On July 2, 2019, the Issuer entered into an Agreement to Exchange Series A and Series A-1 Convertible Preferred Stock for Series H Preferred Stock (the “Exchange Agreement”), with the Reporting Person. The Exchange Agreement provided for the exchange by the Reporting Person of 1,351 shares of the Issuer’s Series A Preferred Stock, par value $0.01 (the “Series A Preferred Stock”) and 197 shares of the Issuer’s Series A-1 Convertible Preferred Stock, par value $0.01 (the “Series A-1 Preferred Stock”) for 67 shares of Series H Preferred Stock.

 

The Reporting Person acquired the Series A Preferred Stock and Series A-1 Preferred Stock on July 2, 2019 as partial consideration for restructuring certain of the Reporting Person’s promissory notes pursuant to the Issuer’s debt restructuring, as further described in the Current Report on Form 8-K filed by the Issuer on June 14, 2019 and the Current Report on Form 8-K to be filed by the Issuer on or about July 8, 2019.

 

The foregoing description of the Exchange Agreement is not complete and is qualified in its entirely by reference to the full text of such agreement which is referenced as Exhibit 1 to this Statement.

 

Item 4 of this Schedule 13D is amended to add the following:

 

The shares of the Issuer’s Series H Preferred Stock acquired by the Reporting Person were acquired pursuant to the Exchange Agreement referred to in Item 3 hereto.
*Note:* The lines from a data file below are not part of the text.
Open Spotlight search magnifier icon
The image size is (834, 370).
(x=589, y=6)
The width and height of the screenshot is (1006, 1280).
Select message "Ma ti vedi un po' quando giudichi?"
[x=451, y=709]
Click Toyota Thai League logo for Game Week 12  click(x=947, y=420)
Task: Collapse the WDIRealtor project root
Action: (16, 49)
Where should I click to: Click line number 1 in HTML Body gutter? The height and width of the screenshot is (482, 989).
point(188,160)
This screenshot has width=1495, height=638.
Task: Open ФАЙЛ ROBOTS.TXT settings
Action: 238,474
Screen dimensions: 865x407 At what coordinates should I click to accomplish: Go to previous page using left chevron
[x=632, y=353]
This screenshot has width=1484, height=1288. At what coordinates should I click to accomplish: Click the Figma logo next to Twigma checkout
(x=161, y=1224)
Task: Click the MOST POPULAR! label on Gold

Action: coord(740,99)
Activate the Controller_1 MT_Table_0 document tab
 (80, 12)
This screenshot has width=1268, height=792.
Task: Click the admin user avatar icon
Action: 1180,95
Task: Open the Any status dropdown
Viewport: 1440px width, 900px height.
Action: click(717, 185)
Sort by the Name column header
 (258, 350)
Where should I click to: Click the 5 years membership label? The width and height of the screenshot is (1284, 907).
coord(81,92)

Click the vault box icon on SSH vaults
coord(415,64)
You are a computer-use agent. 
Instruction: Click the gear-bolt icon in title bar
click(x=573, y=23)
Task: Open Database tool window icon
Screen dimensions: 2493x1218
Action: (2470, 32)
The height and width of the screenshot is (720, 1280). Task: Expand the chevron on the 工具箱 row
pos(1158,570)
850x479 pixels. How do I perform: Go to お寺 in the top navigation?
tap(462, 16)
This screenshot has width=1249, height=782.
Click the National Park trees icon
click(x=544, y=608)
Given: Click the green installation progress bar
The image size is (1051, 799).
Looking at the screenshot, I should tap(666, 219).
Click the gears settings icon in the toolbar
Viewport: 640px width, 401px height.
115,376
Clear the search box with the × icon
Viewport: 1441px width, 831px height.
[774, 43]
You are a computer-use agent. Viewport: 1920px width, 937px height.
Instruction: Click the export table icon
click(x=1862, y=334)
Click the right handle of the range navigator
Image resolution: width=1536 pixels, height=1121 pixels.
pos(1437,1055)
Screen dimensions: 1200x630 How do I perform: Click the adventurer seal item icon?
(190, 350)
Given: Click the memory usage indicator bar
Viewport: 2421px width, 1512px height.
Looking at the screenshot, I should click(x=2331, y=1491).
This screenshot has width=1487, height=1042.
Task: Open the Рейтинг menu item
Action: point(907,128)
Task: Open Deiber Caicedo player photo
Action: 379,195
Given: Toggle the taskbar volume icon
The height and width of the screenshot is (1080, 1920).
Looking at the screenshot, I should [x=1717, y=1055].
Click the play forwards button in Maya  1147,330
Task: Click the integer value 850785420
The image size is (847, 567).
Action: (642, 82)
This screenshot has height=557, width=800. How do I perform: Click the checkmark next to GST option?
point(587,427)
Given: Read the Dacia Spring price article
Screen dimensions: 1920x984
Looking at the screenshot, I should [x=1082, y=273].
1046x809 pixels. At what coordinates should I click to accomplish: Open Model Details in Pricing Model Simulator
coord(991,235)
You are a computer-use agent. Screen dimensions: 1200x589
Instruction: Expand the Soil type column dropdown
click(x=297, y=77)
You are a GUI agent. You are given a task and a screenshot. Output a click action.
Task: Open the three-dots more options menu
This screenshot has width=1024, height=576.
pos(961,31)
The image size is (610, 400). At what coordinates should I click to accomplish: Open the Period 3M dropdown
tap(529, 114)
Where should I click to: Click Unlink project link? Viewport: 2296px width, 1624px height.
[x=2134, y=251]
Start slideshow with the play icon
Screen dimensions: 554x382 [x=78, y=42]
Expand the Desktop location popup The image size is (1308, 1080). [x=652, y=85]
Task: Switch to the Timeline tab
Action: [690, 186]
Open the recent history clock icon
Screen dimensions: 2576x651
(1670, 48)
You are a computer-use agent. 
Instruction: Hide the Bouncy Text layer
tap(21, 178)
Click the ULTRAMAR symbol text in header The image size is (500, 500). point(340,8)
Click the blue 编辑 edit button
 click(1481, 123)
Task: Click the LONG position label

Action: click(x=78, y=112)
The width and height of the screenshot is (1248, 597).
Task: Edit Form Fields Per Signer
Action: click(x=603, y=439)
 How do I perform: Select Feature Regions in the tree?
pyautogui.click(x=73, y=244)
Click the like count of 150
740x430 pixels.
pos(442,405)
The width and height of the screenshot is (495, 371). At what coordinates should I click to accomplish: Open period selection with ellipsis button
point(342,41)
The purpose of the transaction is described in Item 3 hereto. The information set forth in Item 3 is hereby incorporated in this Item 4 by reference.

 

The Reporting Person does not have any plans or proposals which relate to, or could result in, any of the matters referred to in paragraphs (a) through (j) of Item 4 of Schedule 13D. The Reporting Person may, at any time and from time to time, review or reconsider its position and/or change his purpose and/or formulate plans or proposals with respect thereto.

 

Item 5 of this Schedule 13D is amended to add the following:

 

The information set forth in Item 3 and Item 4 is hereby incorporated by reference into this Item 5. The Reporting Person is the beneficial owner of an aggregate of 67 shares of Series H Preferred Stock, which shares represent 67% of the outstanding shares of Series H Preferred Stock of the Issuer. The Reporting Person has the sole power to vote and to dispose of all of such shares.

 

Item 7. Material to be Filed as Exhibits

 

Exhibit No.   Description
     
1.   Agreement to Exchange Series A and Series A-1 Convertible Preferred Stock for Series H Preferred Stock, dated as of July 2, 2019, by and between the Issuer and the Reporting Person.

 

 
CUSIP No. 86723M304SCHEDULE 13DPage 4 of 4

 

SIGNATURE

 

After reasonable inquiry and to the best of our knowledge and belief, we certify that the information set forth in this statement is true, complete and correct.